Much of this is paraphrase of Eugene Rogers. But it is Robert Jenson who has been leading the way here, but when he talks about Israel jenson is talking about God and the future of all humankind, not picking winners in the Middle East conflict. We talk about Israel in order to talk faithfully about Christ and his witnesses, the patriarchs, prophets and people. The people of Christ are first (and by the generosity of God) the people of Israel, and second (by the truly surprising generosity of God) all the others, the rest of us, the gentiles. When we talk about Christ we must do so from the resurrection, Christ vindicated and glorified, so Christ with his people added to him – the whole Christ. Christ is many and one: we do not make him many, he makes us many. Christ is not first an individual to whom the subsequent arrival of his people represents company he didnt have before: rather he is communion intrinsically, and in him (his communion) we become distinct and particular persons, a great company of us, made plural by him. To put it at it strongest – Christ is the Church before the Church is, and Christ is the people of Israel before the people of Israel are. I try to link all this to the New perspective on Paul later in this chapter. Meanwhile, Christ is risen, while we are not yet risen, but can only look forward to the completion of his resurrection, by which we will be joined to him.

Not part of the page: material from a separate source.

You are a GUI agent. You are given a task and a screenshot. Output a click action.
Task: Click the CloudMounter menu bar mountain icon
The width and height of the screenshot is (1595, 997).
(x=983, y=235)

Solly’s phrase for all this eschatology is: God’s work in Christ is the great reverse engineering of the Cosmos.

Growing up

To show that persons come from God, we have to link a number of Christian doctrines. We have to show that persons come into being through other persons, and that they therefore come into being as they come into relationship with other people, making their appearance in the great assembly of all persons. We come into being as we become distinct and particular persons. Being a body – flesh, in the biblical term – is the means by which we are available to one another. Then we have to say that we become particular persons as we grow into one very particular sort of human being, that comes from exactly one human being, Jesus Christ. All human being is sourced from Jesus Christ and given its definition by him, so he is the criterion of humanity, and therefore of what it is to be a particular human, present to the rest of us as a particular body. This means that our being as persons is not given to us complete at birth, but is part of a process, caused by the Holy Spirit, which unfolds through time. As we are sanctified we become more human, more responsive and available to God, and through God to one another, and so we become real. This happens to us when we properly identify God, from whom all persons come, and praise him for them.

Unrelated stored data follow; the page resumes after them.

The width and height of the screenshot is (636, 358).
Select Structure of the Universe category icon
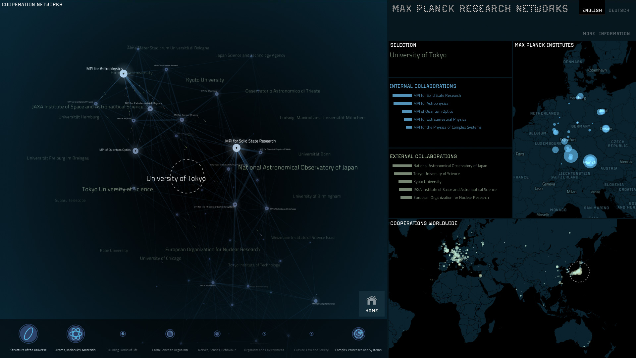(x=28, y=334)
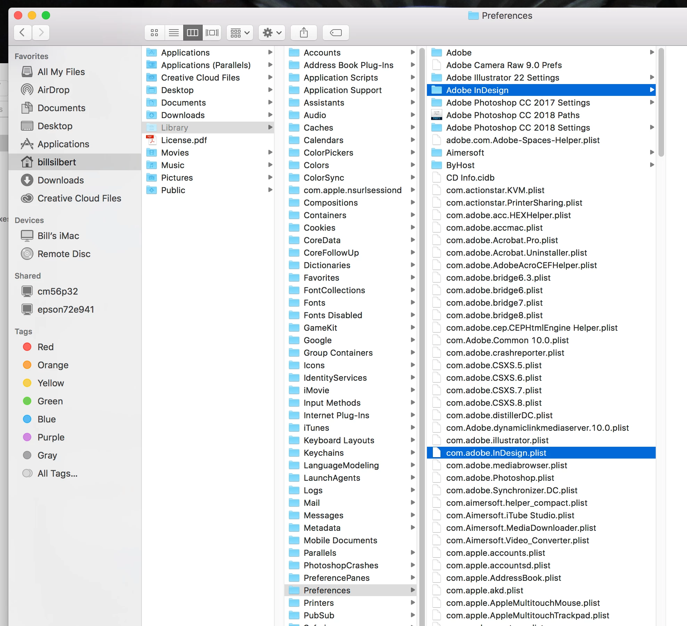Open License.pdf in home folder column
The image size is (687, 626).
pyautogui.click(x=184, y=140)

On this definition, becoming human is about becoming better able to concede the otherness of other people. We come to be ourselves by properly seeing people for who they are and who they will be, attributing to them the distinctiveness that God is giving them. Our ability properly to respect others, giving them neither too little nor much recognition, is itself given to us by God. The worship of God allows us to see others as his creatures, and thus to understand that they are ours only because they are first his. By this act of worship we are witnesses of the act by which they are called first into existence and then into their full future stature. We not only see them for what they are, but in the Holy Spirit we contribute to making them what they will be. Worship of the true God is decisive in letting others become freely human, and only this allows us to grow into our own full stature.